Know the two necessary conditions for TIR: light must be traveling from a higher refractive index medium to a lower one, AND the angle of incidence must exceed the critical angle for that interface.
Calculate the critical angle using sinθ_c = n2/n1, where n1 is the denser medium the light is leaving — and verify your answer makes physical sense (sinθ_c must be between 0 and 1).
Recognize TIR in applied contexts like fiber optic cables, endoscopes, and prisms — understand that these devices work because the core (or glass) has a higher refractive index than the surrounding medium (cladding or air), enabling TIR to trap and guide light.

Can you avoid these mistakes?

A light ray travels from glass (n = 1.5) into water (n = 1.33). What is the critical angle for this interface, and would TIR be possible if the ray were going the other direction (water → glass)?

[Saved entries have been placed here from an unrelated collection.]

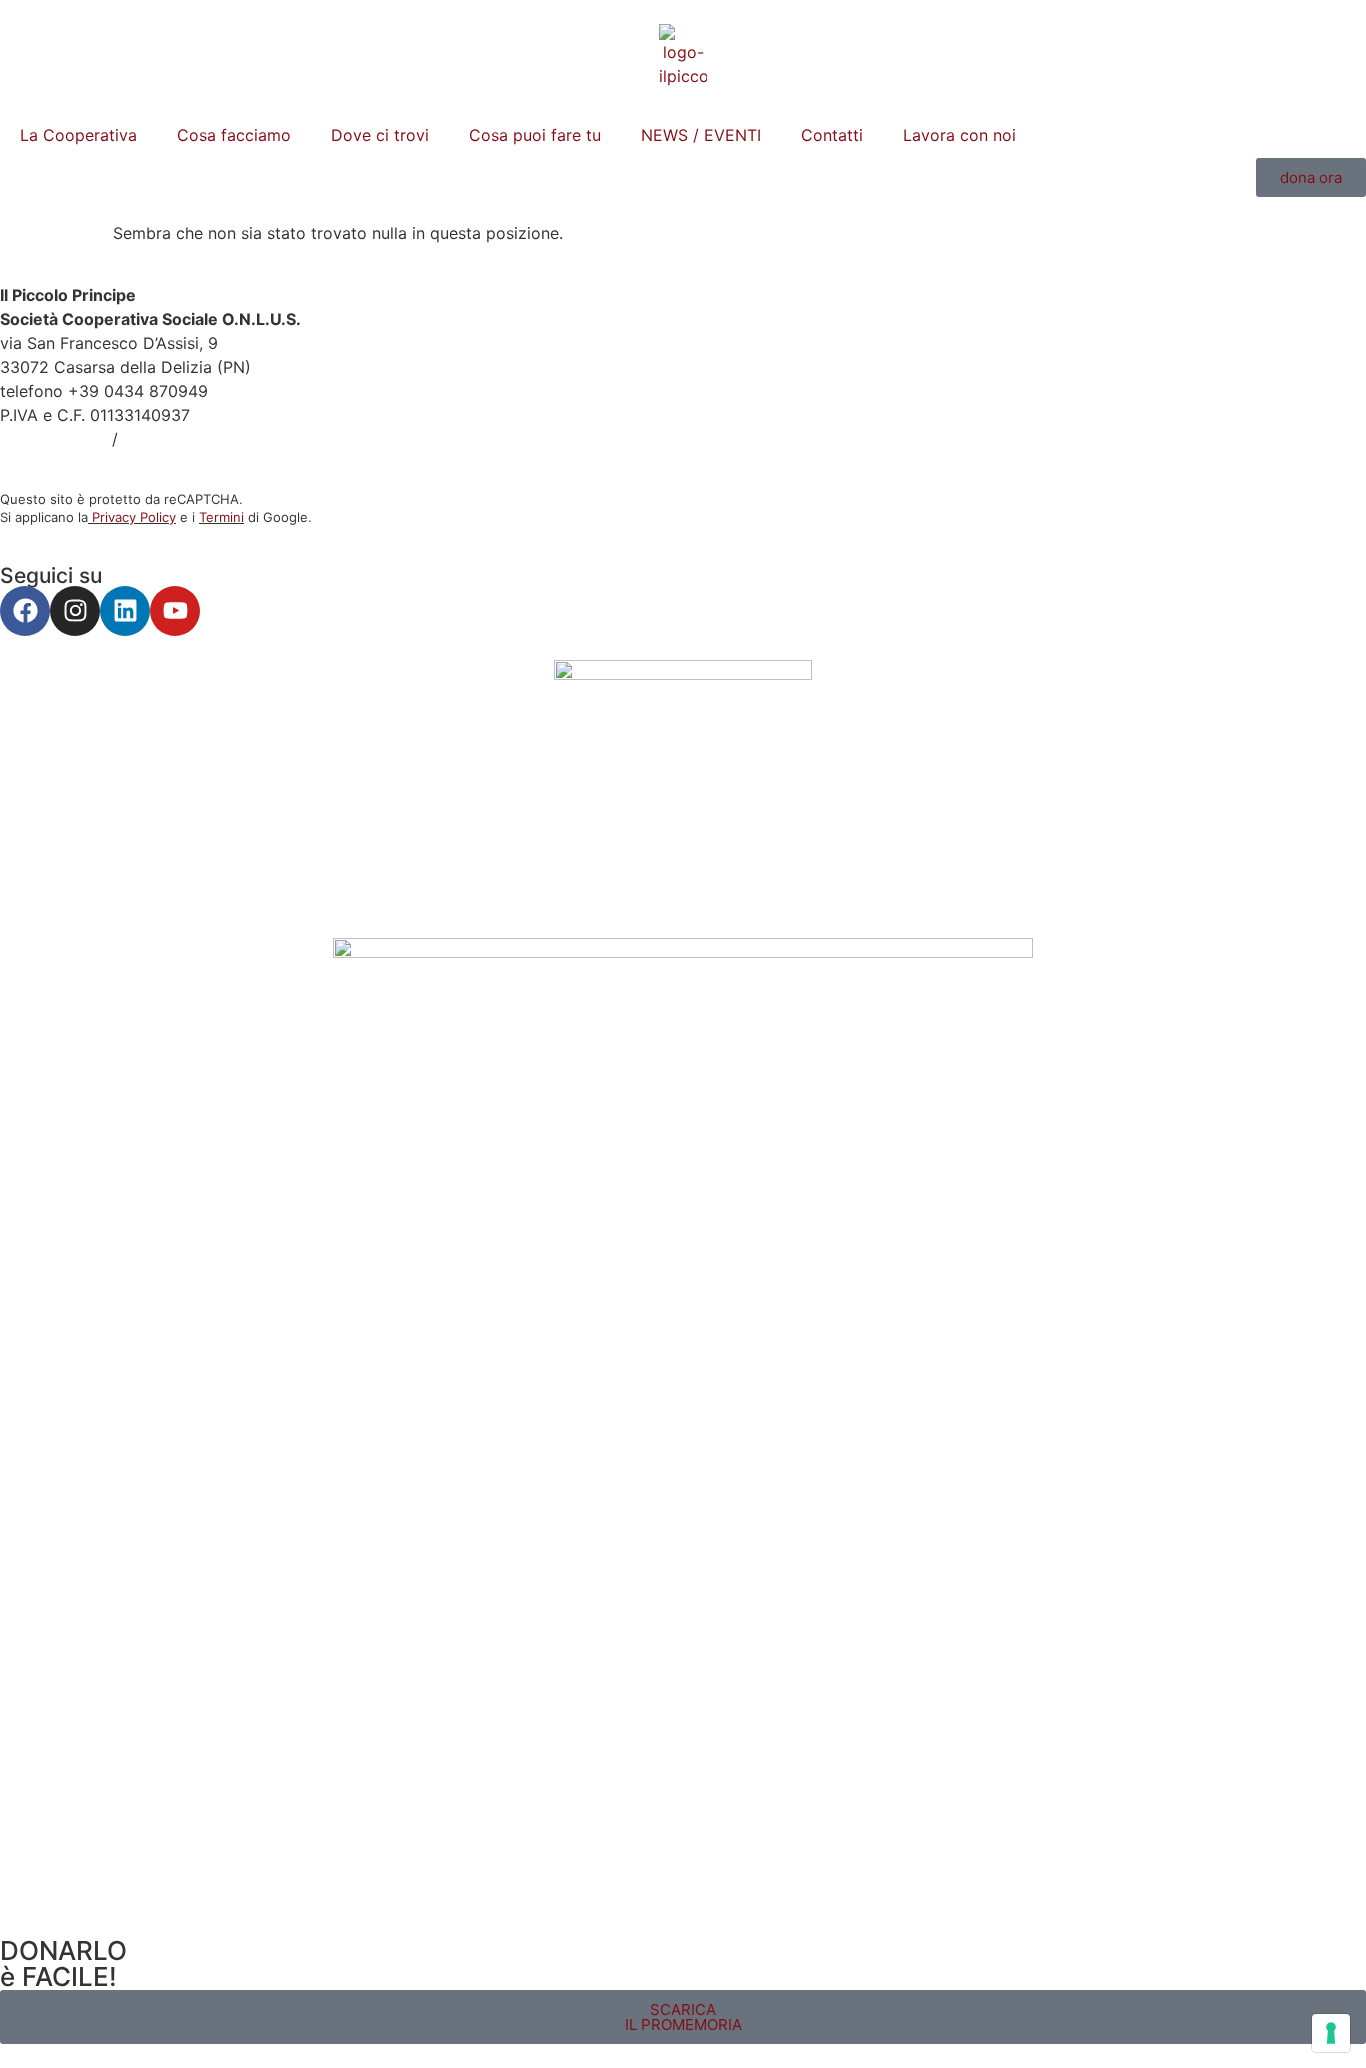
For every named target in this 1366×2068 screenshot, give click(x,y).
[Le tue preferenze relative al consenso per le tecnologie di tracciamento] (1331, 2033)
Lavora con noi (959, 135)
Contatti (832, 135)
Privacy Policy (134, 517)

A passage describes a prism that redirects light by 90° with no silvered surface. What optical phenomenon must be responsible, and what condition must the glass-air interface satisfy for this to work?

You calculate sinθ_c = n1/n2 = 1.5/1.0 = 1.5. What does this result tell you, and what error did you make?

An endoscope uses a bundle of fiber optic cables to transmit images from inside the body. If the core has n = 1.62 and the cladding has n = 1.52, calculate the critical angle and explain why the cladding must have a lower refractive index than the core for the device to function.

Total Internal Reflection

Common misconceptions

What the exam tests

Can you avoid these mistakes?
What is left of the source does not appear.